Additionally, the FAQs also clarify the following:

i.      Banks must monitor all current and CC/OD accounts on a half-yearly basis;

ii.    Only fund and non-fund based credit facilities sanctioned by scheduled commercial banks and payments banks will be included for the purpose of computing aggregate exposure of the banking system to a borrower;

iii.   Banks may open a current account in relation to a specific project, if the borrower has not availed any CC/OD facilities for that project and the cash flows in the current account are from that specific project only. For borrowers with multiple projects / multiple business units, banks may open multiple escrow accounts for the monitoring of project-wise / unit-wise cash flows, subject to the above;

iv.    Where term loans are for purposes other than supply of goods or services and the payment destination is unidentifiable, banks may route such term loans through CC/OD or current accounts of the borrower opened in accordance with the Original Circular.
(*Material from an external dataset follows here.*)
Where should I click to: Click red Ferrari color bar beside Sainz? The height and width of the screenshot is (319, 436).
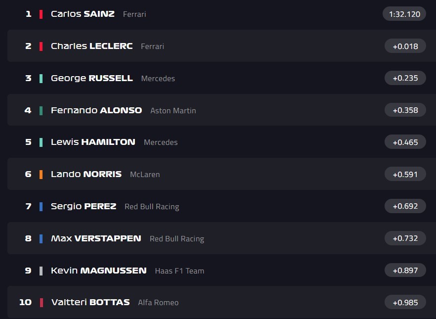point(41,14)
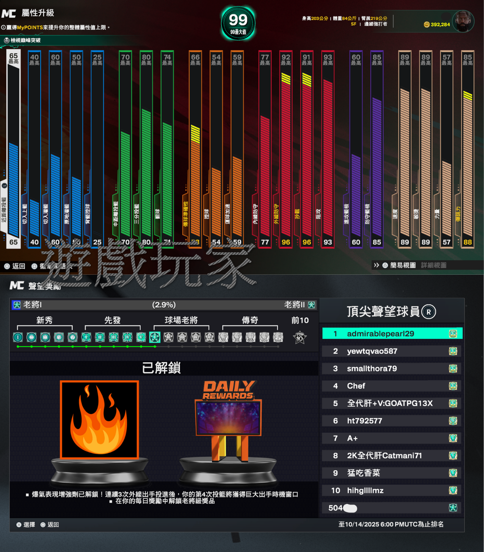Select the Legend I silver badge
This screenshot has height=552, width=484.
point(223,337)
Where the payment destination is identifiable, banks may make disbursement of the term loan directly without routing it through CC/OD accounts;

v.     Where there are multiple lending banks, borrowers are free to choose their escrow managing banks but all such lending banks must be a part of the escrow agreement, the terms and conditions of which may be decided mutually by the lending banks and the borrower; and

vi.     Banks may only debit collection accounts for transferring funds into the escrow account of borrower.